# [Task details]
Copy out the lines from the one containing "Where should I" through the end of the lines, both included, and leave the pictures out.

[Stored data entries]

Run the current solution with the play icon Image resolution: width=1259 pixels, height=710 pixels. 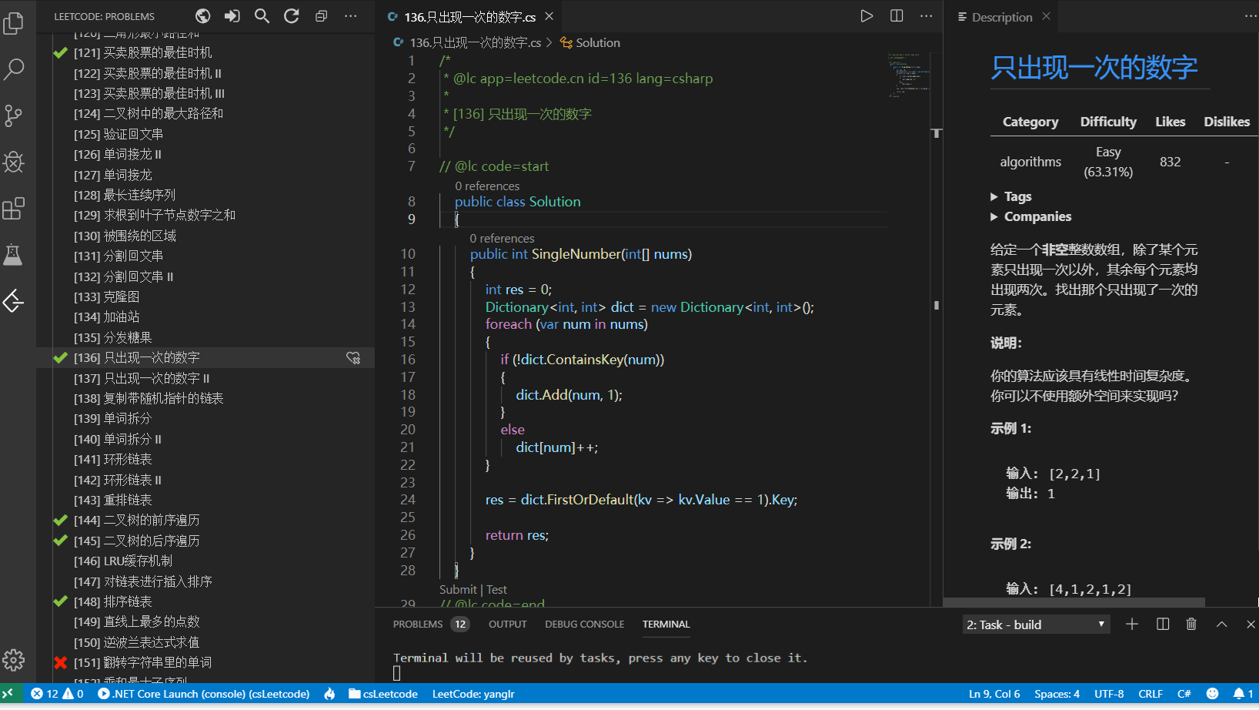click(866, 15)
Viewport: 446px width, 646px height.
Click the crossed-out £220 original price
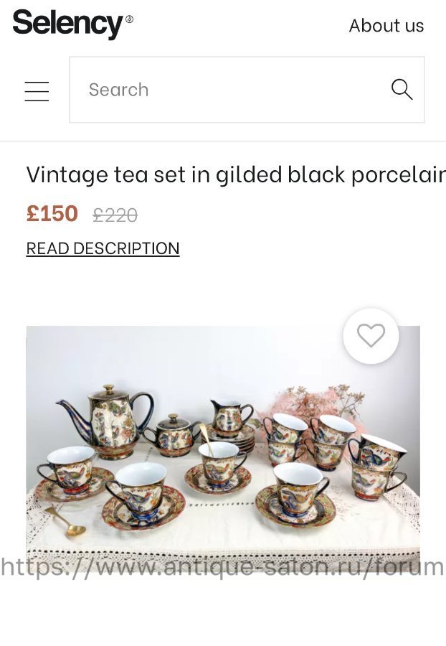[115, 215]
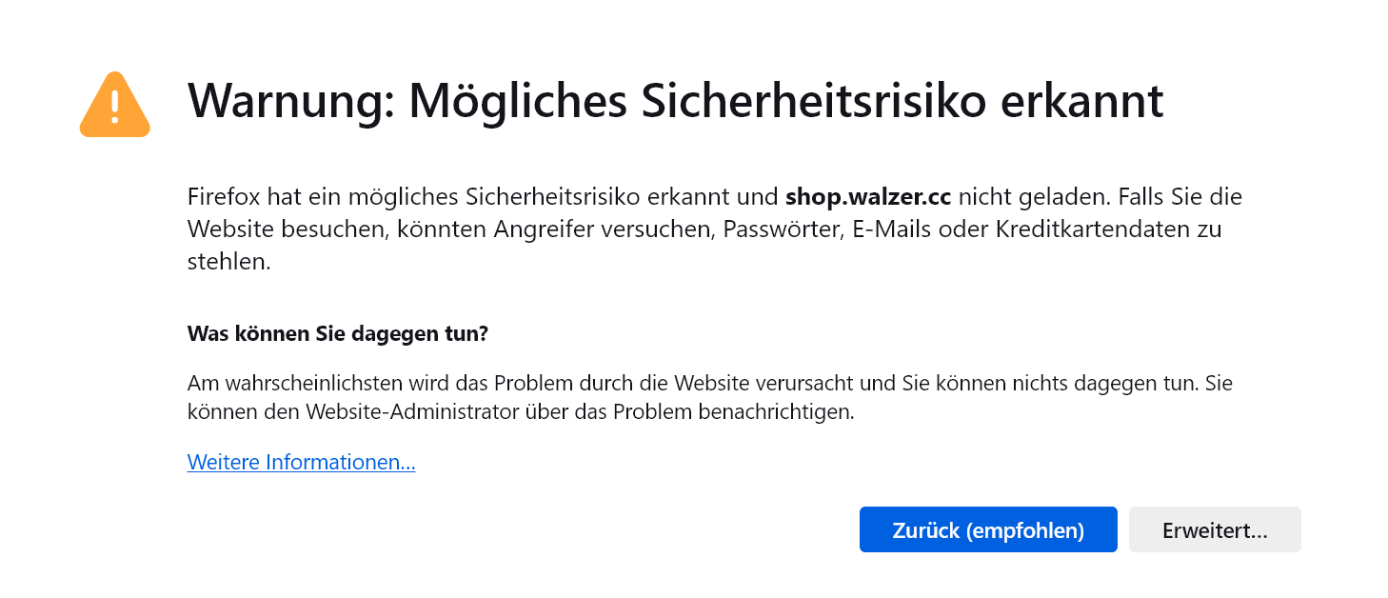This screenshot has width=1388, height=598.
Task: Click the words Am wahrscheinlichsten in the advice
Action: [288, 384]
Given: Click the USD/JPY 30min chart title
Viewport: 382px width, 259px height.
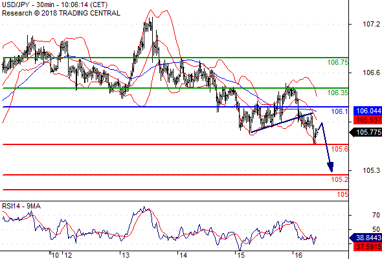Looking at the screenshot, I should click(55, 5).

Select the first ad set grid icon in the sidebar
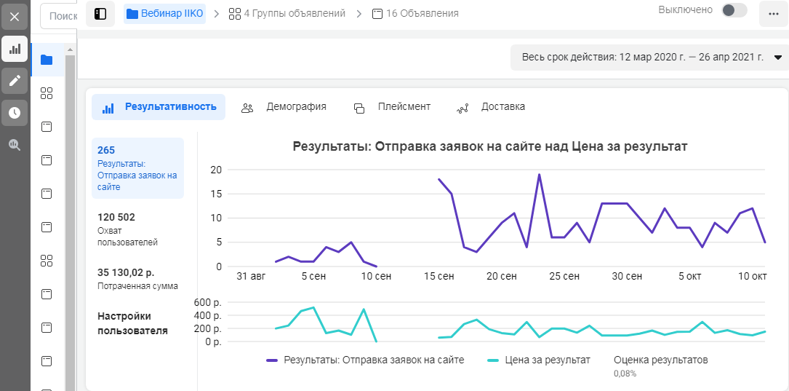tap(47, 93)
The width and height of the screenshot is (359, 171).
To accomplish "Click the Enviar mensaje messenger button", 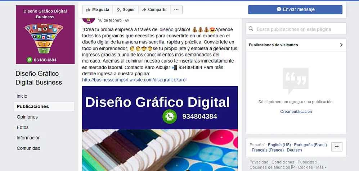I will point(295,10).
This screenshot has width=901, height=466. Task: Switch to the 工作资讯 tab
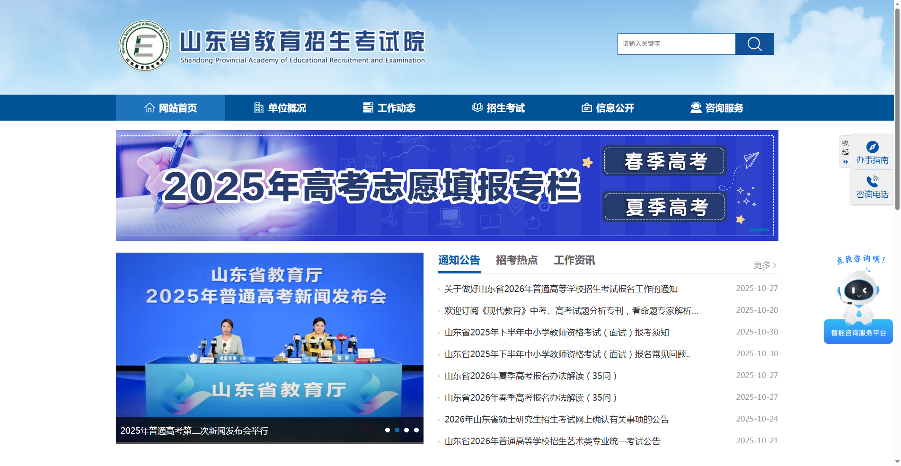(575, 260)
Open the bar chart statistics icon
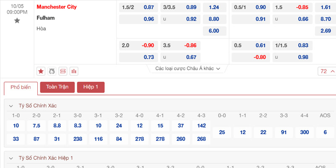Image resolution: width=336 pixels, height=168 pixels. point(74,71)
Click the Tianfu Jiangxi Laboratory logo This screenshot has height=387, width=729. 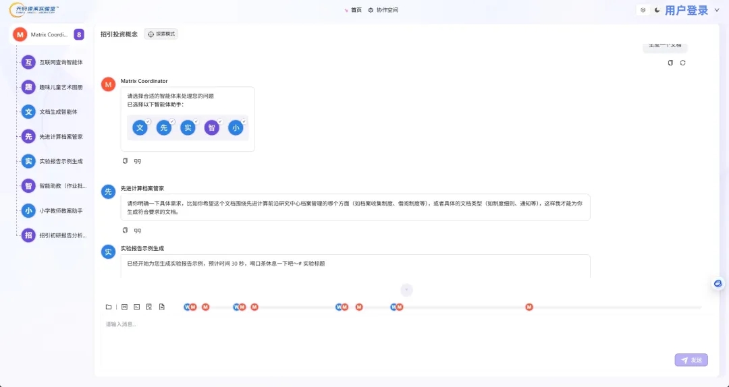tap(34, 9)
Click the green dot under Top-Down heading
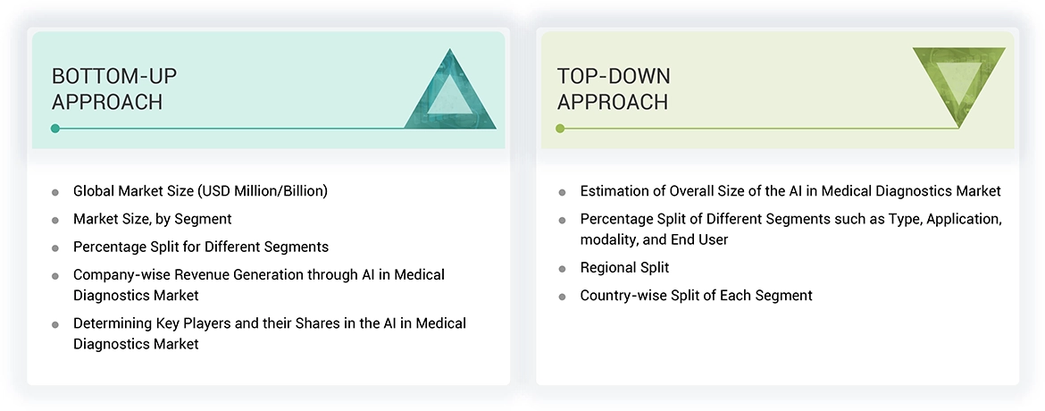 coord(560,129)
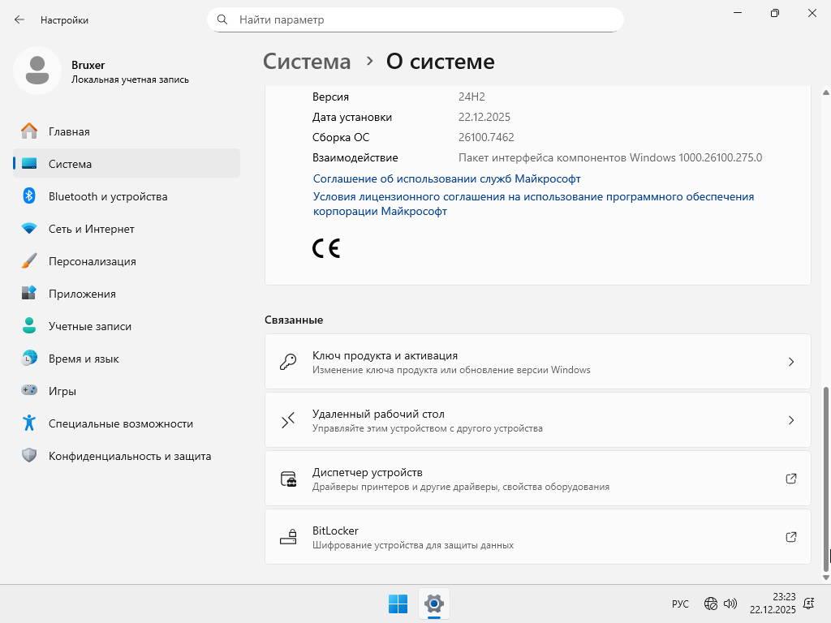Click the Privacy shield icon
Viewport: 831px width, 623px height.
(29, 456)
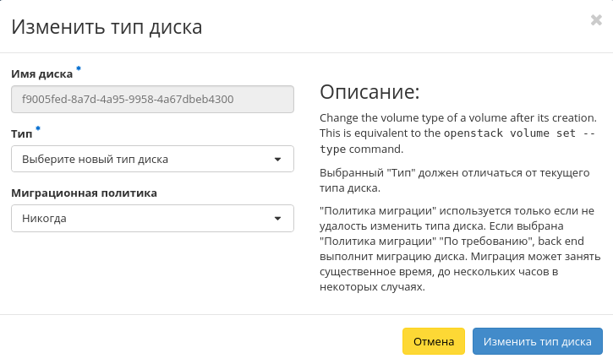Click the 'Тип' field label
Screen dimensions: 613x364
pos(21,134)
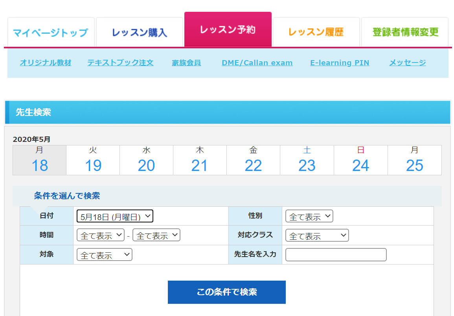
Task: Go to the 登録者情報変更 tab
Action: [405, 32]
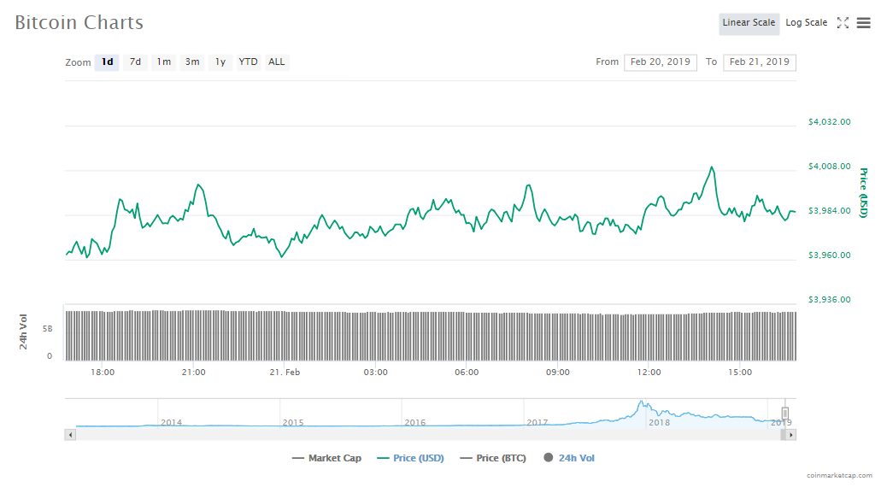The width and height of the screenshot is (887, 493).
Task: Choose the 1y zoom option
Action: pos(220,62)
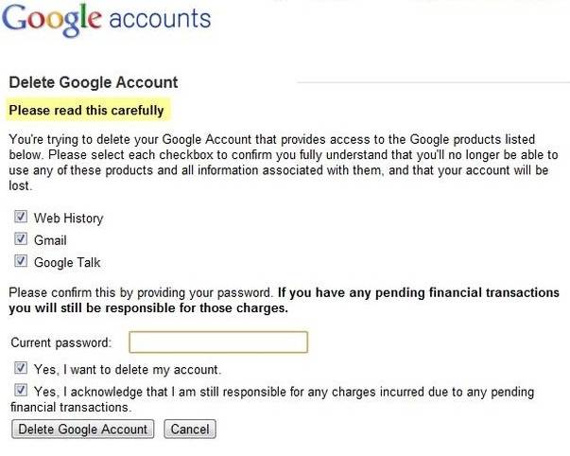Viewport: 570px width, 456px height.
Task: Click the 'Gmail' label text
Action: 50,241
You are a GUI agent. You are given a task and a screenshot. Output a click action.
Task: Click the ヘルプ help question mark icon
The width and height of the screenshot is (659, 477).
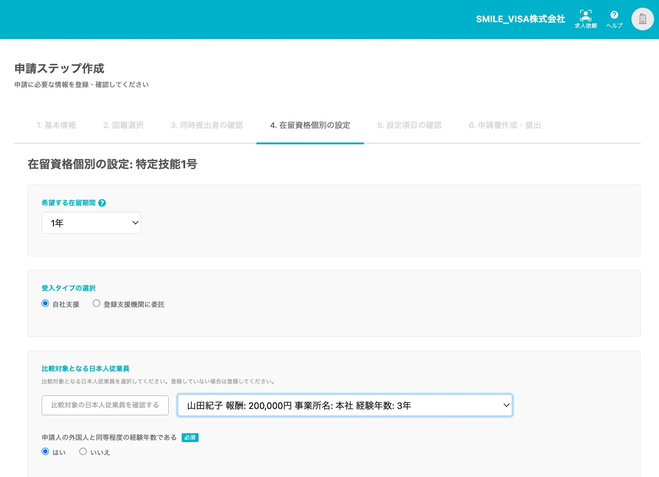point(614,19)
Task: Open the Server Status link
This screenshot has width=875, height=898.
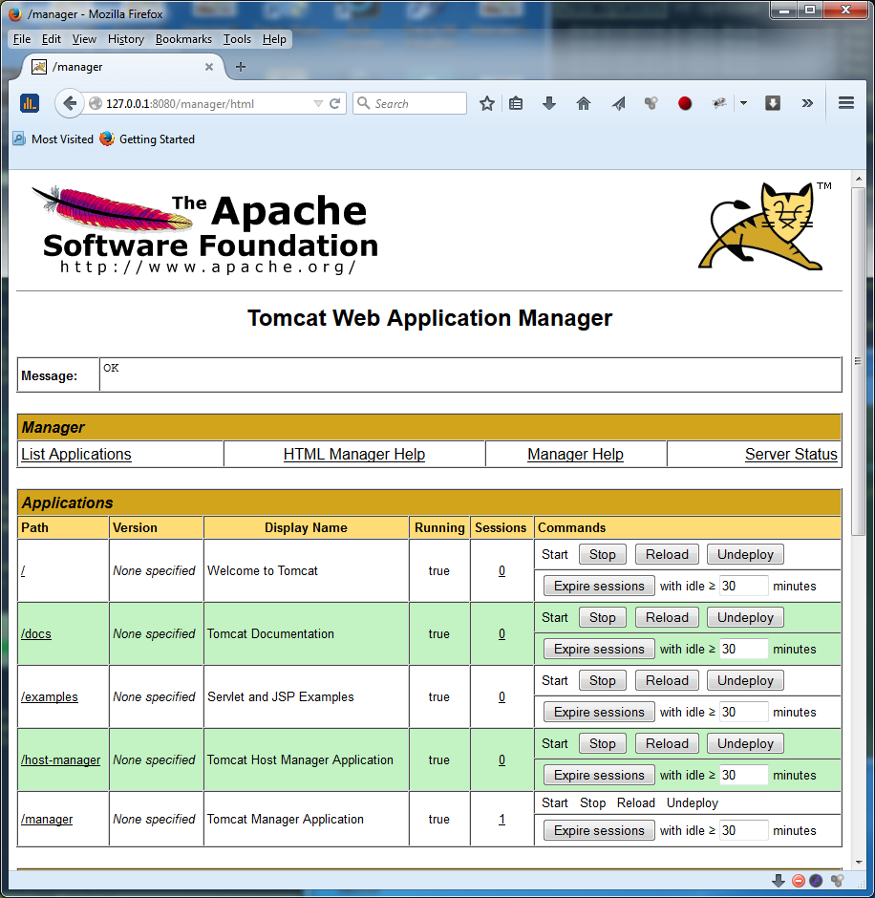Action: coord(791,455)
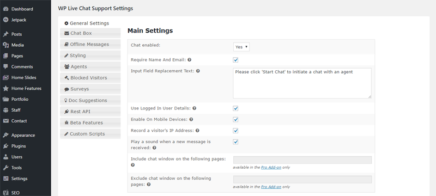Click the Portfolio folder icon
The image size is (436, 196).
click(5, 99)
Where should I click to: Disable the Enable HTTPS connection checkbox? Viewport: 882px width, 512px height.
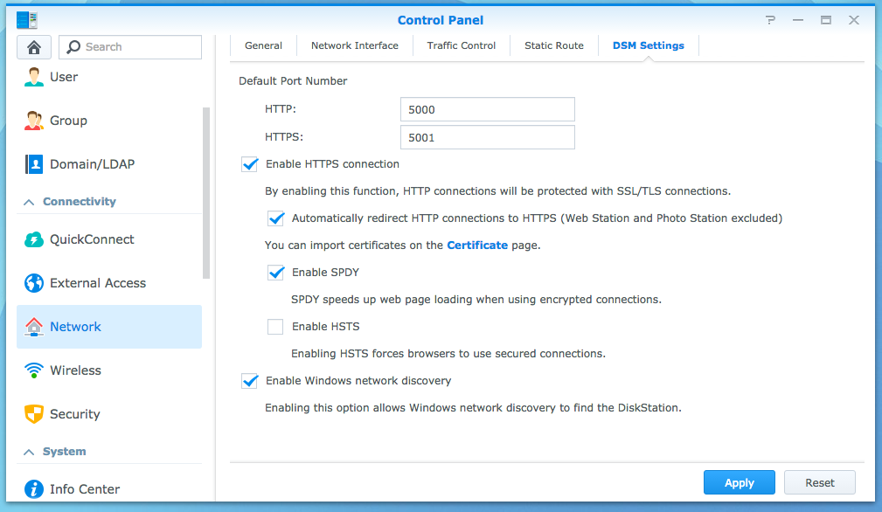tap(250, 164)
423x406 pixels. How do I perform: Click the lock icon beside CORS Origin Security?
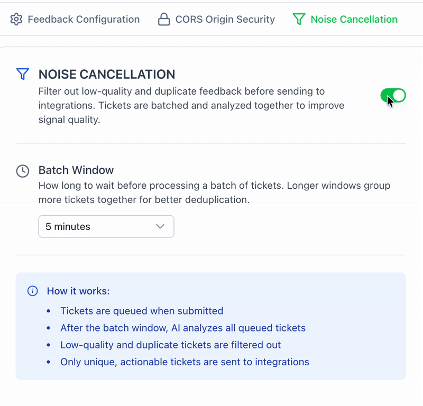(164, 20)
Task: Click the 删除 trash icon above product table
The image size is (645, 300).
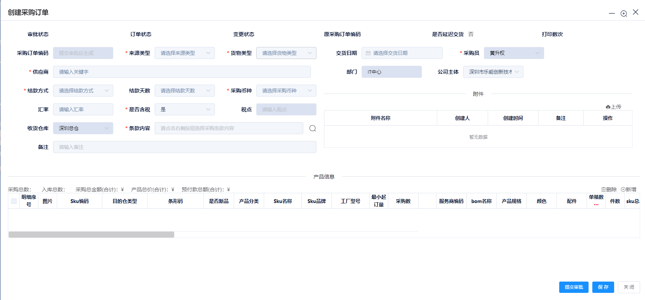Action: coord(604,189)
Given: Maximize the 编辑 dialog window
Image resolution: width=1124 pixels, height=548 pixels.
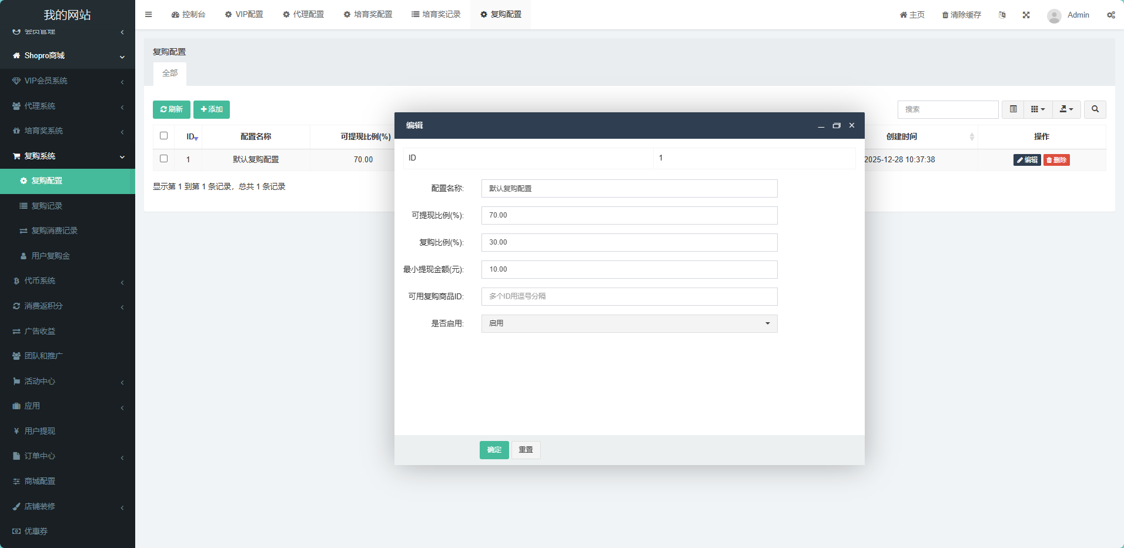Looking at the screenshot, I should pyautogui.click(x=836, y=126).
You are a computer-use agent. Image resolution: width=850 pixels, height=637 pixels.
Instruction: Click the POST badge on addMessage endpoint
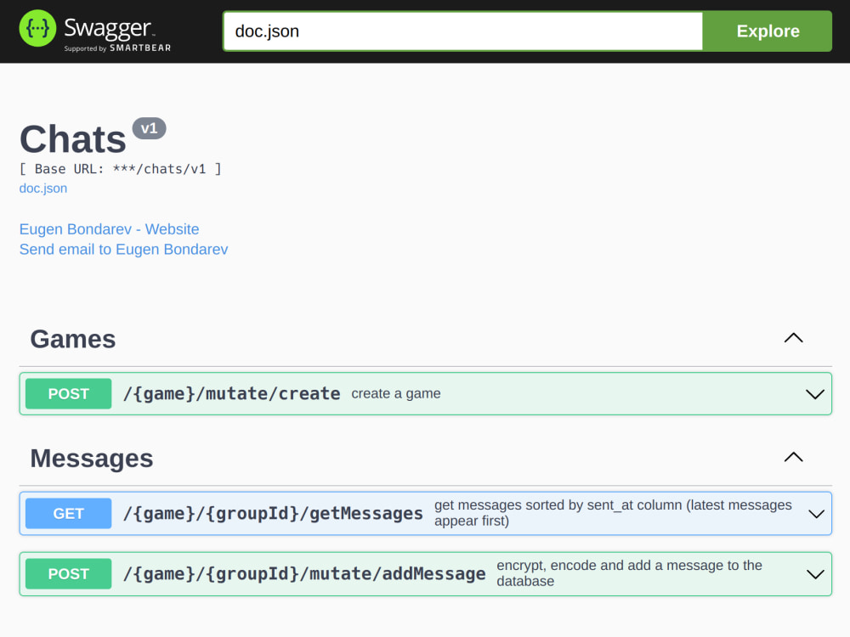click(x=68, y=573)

# [Answer for the task]
Where should I click to: Disable the Enable HTTPS connection checkbox? Viewport: 882px width, 512px height.
tap(250, 164)
423x406 pixels. How do I perform: Click the lock icon beside CORS Origin Security?
(164, 20)
Task: Click the 删除 trash icon above product table
The image size is (645, 300).
Action: coord(604,189)
Given: Maximize the 编辑 dialog window
Image resolution: width=1124 pixels, height=548 pixels.
Looking at the screenshot, I should pyautogui.click(x=836, y=126).
You are a computer-use agent. Image resolution: width=850 pixels, height=637 pixels.
Instruction: Click the POST badge on addMessage endpoint
click(x=68, y=573)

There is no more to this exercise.